Roger Scully probes the paradox of Welsh Labour’s electoral decline continuing amidst the sustained popularity of lost leader Rhodri Morgan
It is hardly controversial to suggest that the Labour party faces a tough time in the forthcoming general election – even if the polls and the analysts remain unsure as to the extent of the party’s difficulties. And Labour’s Welsh bastion is unlikely to be immune. To suggest the possibility of Labour winning its lowest proportion of Welsh parliamentary representation since 1931, or of the Conservatives coming close to matching their 14 Welsh MPs in 1983, is no longer wholly outrageous.
It would not be surprising if, licking their wounds in the immediate aftermath of the election, some Labour stalwarts were to experience a distinct degree of hiraeth: perhaps for the popularity of the recently-retired Rhodri Morgan; more generally for the ‘good old days’ when Labour’s dominance of electoral politics in Wales could almost be assumed. But, if so, they are probably mistaken about the former, and should at least think hard about the latter.
Rhodri Morgan was a remarkably popular leader of the Labour party in Wales. One of the most remarkable aspects of his popularity was the extent to which it was sustained until the very end of his term as First Minister. Compare and contrast with the evolution of public attitudes to Tony Blair. Such sustained popularity is highly unusual for democratic political leaders. The closest contemporary comparison I am aware of is President Lula of Brazil.

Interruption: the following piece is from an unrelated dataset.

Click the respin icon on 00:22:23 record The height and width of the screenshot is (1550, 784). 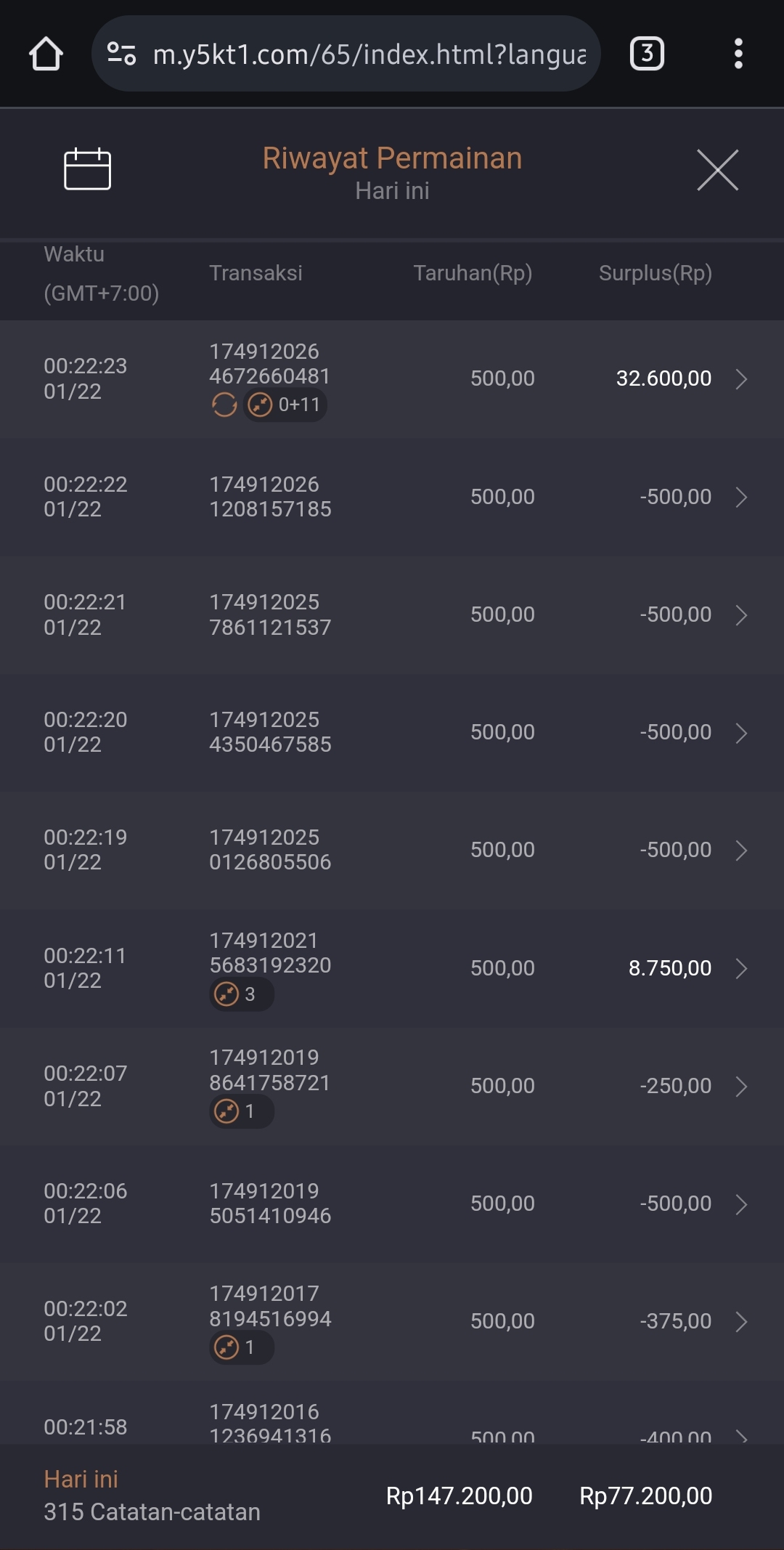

Moreover, Morgan’s continued popularity occurred during an era when, detailed electoral analysis suggests, leaders have generally become an increasingly influential factor in shaping the electoral fate of their parties. In that context, it is all the more striking that Rhodri’s personal popularity had pretty much no discernable electoral pay-off for his own party. From its most recent high-water mark in 1997, Labour’s support at the subsequent two general elections has fallen substantially further in Wales than in either England or Scotland.
And for devolved elections, it is highly instructive to compare Labour’s fate in Scotland and Wales in 2007. In Scotland, led by the uninspiring Jack McConnell and facing resurgent Nationalists, Labour’s vote share declined by 1.4%. In Wales, under a much more popular leader and facing no opponent remotely as formidable as the Salmond-led SNP, Labour’s vote share fell by 7.4%.

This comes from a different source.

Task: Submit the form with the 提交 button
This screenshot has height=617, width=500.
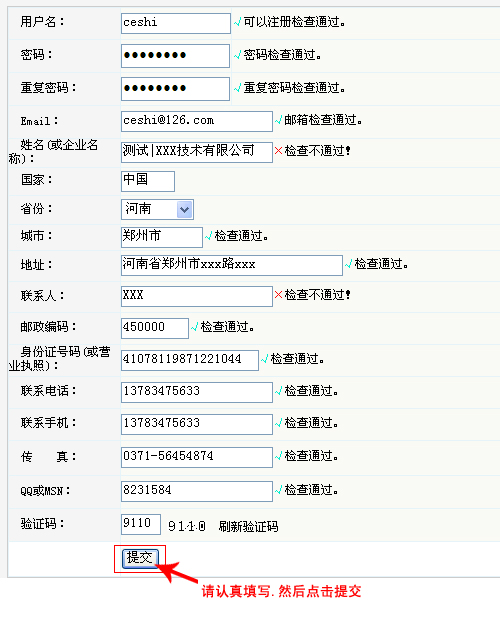Action: click(140, 558)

Why? It may well be that, as suggested by Richard Wyn Jones, Rhodri had become – possibly because of the peculiar circumstances that led to his acquiring the leadership, or maybe just through of his avuncular personality – a figure above party politics for most people. Whatever the truth of this, and whatever his other strengths and qualities, it is clear that Rhodri was not much of a vote winner. And so replacing him with an (inevitably) less well-known and well-liked leader may not be much of a vote loser. In that sense, Labour’s task in the May 2011 National Assembly elections is probably rather less formidable that it will seem on the morning after the general election. An unpopular Conservative government in London might make that task less formidable still.
This doesn’t mean, however, that we should expect a return to the days of Labour hegemony in Wales. Sustained periods of single-party dominance do happen in democratic political systems, but only rarely. Once they subside it is rare too for them to be re-built.

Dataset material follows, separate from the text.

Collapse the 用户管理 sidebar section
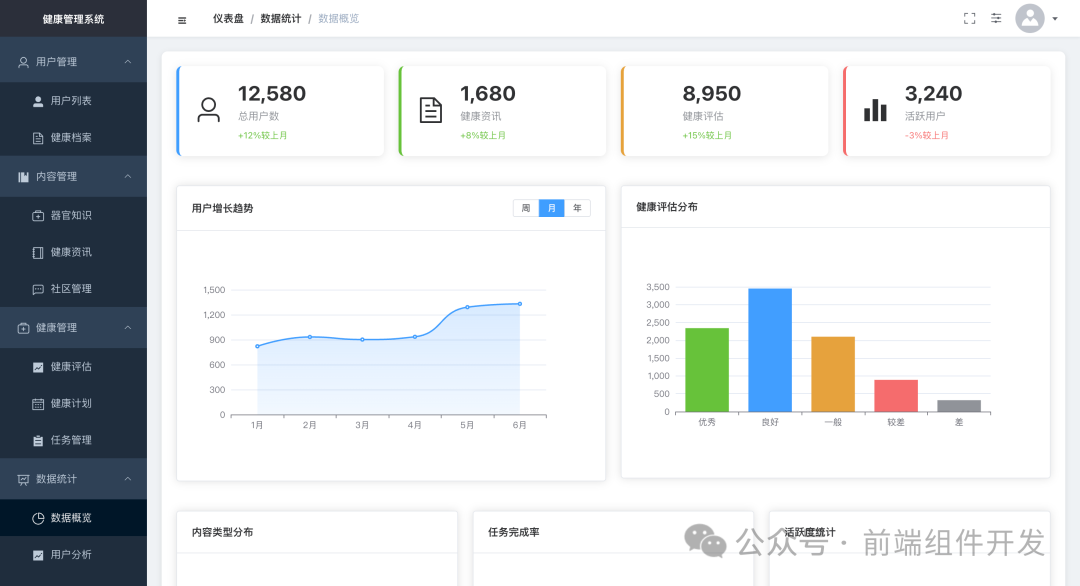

And we should be very glad of that. Because, however immediately satisfying a crushing election victory may be to loyalists of the winning party, sustained single-party dominance is emphatically not a desirable state of affairs. It is not something anyone should wish for their country. Most instances of long-standing single-party dominance produce phenomena such as widespread corruption and intellectual stagnation. (Wholly foreign to Wales?). Of the democratic polities that have experienced it, probably only Sweden under the Social Democrats could remotely be classified as politically healthy.
In the National Assembly at least, Wales’ party system has moved over recent years in the direction of what the great Italian political scholar Giovanni Sartori classified as a ‘moderate pluralism’, a multi-party system with relatively modest ideological differences between the parties, where none are wholly beyond-the-pale as potential coalition partners or are irrevocably ‘anti-system’ in orientation.
We should not claim that this is in any sense a recipe for political perfection. Many of the imperfections are all-too-visible, all-too-frequently. But compared with the shape of party politics in Wales’s not-so-distant past – a dominant party system, where relations between that party and two of its major opponents were generally characterised by hatred and vitriolic abuse – it is incomparably healthier.
However bad the 2010 general election turns out to be for the Labour party, it will remain a major political force in Wales. But a return to the hegemony enjoyed for much of the last several decades is unlikely. Reluctant though their own members and supporters may be to accept this, a future for Welsh Labour as a major but not dominant force in a pluralistic multi-party politics, would be in many ways much better for it, and in most ways almost certainly far better for Wales, than the ‘good old days’ of dominance.